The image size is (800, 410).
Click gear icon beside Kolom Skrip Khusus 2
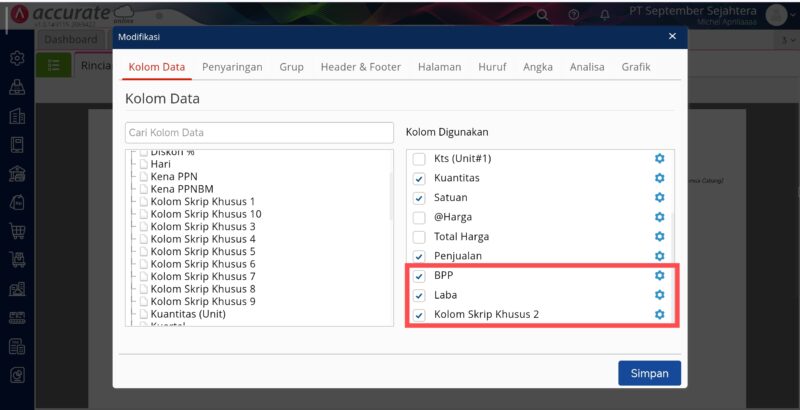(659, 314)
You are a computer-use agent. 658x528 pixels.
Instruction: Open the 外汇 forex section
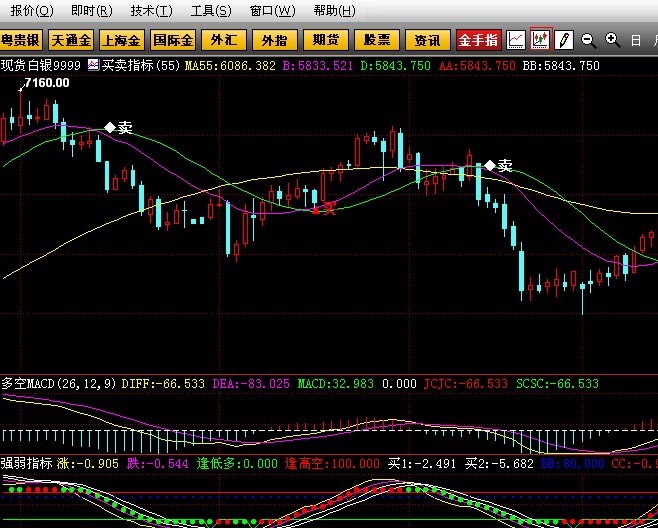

------------------------------------------------

Aim of the task
Your answer must be the full listing, copied exactly, with no pictures in it.

Output below
The image size is (800, 410).
Click gear icon beside Kolom Skrip Khusus 2
(659, 314)
You are a computer-use agent. 658x528 pixels.
Instruction: Open the 外汇 forex section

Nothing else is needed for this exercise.